Quatrième de couverture :

 

Aurora, Minnesota. Charlotte Kane, la fille d'une des familles les plus riches de la ville disparaît le soir du Nouvel An. Toutes les recherches restent vaines. Quelques mois plus tard, lors de la fonte des neiges, on retrouve son corps. Son petit ami, Winter Moon, un Indien de la réserve Ojibwe, soupçonné de l'avoir assassinée, s'enfuit, ce qui accrédite la thèse de sa culpabilité.
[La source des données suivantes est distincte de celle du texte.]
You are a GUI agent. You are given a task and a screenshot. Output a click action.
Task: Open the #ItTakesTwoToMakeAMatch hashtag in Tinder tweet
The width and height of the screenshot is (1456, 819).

L'ex-shérif Corcoran « Cork » O'Connor, persuadé de l'innocence du jeune homme, redoute le besoin de vengeance de la famille Kane, et craint une flambée de violence envers les Indiens de la part des habitants les plus réactionnaires de la ville. Quand Winter Moon se livre contre toute attente aux autorités, des événements étranges et inexplicables commencent à se produire, qui vont bientôt bouleverser la vie paisible de la petite communauté, dont la surface tranquille cache des eaux bien plus troubles qu'on ne le pense.